H2O4GPU is an open source, GPU-accelerated machine learning package with APIs in Python and R that allows anyone to take advantage of GPUs to build advanced machine learning models. A variety of popular algorithms are available including Gradient Boosting Machines (GBM’s), Generalized Linear Models (GLM’s), and K-Means Clustering. Our benchmarks found that training machine learning models on GPUs was up to 40x faster than CPU based systems.
Ray is a high-performance distributed execution framework targeted at large-scale machine learning and reinforcement learning applications. It achieves scalability and fault tolerance by abstracting the control state of the system in a global control store and keeping all other components stateless. It uses a shared-memory distributed object store to efficiently handle large data through shared memory, and it uses a bottom-up hierarchical scheduling architecture to achieve low-latency and high-throughput scheduling. It uses a lightweight API based on dynamic task graphs and actors to express a wide range of applications in a flexible manner.
Tune: Scalable hyper-parameter search.
RLlib: Scalable reinforcement learning.
Angel is a high-performance distributed machine learning platform based on the philosophy of Parameter Server. It is tuned for performance with big data from Tencent and has a wide range of applicability and stability, demonstrating increasing advantage in handling higher dimension model. Angel is jointly developed by Tencent and Peking University, taking account of both high availability in industry and innovation in academia.
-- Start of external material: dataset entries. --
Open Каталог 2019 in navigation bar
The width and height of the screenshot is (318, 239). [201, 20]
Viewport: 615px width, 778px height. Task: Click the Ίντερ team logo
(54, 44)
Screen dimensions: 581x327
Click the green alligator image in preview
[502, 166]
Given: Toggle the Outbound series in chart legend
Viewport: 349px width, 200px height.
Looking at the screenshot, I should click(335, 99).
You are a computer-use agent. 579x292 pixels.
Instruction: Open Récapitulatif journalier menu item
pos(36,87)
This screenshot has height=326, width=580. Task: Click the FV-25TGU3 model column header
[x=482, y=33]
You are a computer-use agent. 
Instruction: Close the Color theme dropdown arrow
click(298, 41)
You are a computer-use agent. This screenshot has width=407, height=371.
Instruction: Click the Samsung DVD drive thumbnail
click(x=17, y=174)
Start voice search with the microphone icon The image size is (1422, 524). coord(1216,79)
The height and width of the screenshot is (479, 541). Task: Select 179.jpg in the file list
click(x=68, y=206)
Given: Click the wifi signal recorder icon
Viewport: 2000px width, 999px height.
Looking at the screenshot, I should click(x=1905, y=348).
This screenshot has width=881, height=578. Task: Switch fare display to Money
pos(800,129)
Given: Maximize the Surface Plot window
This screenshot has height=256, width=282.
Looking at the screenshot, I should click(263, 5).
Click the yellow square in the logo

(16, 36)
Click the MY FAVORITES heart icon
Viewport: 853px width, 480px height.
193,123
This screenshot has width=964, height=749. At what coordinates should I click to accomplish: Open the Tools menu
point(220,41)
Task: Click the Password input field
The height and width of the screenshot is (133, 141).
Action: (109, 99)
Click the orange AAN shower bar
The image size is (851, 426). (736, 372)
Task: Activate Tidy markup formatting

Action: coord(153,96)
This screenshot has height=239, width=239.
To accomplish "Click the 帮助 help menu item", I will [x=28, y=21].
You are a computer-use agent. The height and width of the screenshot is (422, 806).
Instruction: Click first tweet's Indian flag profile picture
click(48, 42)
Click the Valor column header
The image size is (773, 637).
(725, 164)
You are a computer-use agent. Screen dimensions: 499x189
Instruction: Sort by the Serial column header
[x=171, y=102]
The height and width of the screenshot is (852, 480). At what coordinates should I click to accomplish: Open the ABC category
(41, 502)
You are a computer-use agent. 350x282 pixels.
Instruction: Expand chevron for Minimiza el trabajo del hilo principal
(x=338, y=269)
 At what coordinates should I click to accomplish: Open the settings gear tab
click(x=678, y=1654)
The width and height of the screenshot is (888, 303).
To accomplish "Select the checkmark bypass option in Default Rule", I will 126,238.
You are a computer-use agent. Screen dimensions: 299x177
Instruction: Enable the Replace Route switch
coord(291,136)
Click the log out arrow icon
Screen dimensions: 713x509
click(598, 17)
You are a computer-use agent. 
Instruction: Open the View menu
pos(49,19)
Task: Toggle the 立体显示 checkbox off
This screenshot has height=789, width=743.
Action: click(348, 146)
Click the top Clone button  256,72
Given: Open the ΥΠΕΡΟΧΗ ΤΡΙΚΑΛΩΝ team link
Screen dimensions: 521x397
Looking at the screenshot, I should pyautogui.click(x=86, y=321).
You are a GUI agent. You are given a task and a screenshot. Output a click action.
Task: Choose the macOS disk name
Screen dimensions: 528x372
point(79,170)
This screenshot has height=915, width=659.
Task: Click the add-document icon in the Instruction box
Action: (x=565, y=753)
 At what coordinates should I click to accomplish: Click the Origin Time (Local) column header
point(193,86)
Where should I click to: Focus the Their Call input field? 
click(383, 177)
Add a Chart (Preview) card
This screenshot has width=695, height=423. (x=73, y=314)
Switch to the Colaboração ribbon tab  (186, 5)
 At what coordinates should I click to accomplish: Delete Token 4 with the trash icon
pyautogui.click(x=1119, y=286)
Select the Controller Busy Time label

With model-centered core design concept, Angel partitions parameters of complex models into multiple parameter-server nodes, and implements a variety of machine learning algorithms using efficient model-updating interfaces and functions, as well as flexible consistency model for synchronization. Angel is developed with Java and Scala. It supports running on Yarn. With PS Service abstraction, it supports Spark on Angel.
Parameter Server Layer: provide flexible and multi-framework PS responsible for distributed model storage, communication synchronization and coordination of computing.
Worker Layer: satisfy needs for algorithm development and innovation which automatically read and partition data and compute model delta locally. It communicate with the PS Server to complete the model training and prediction process.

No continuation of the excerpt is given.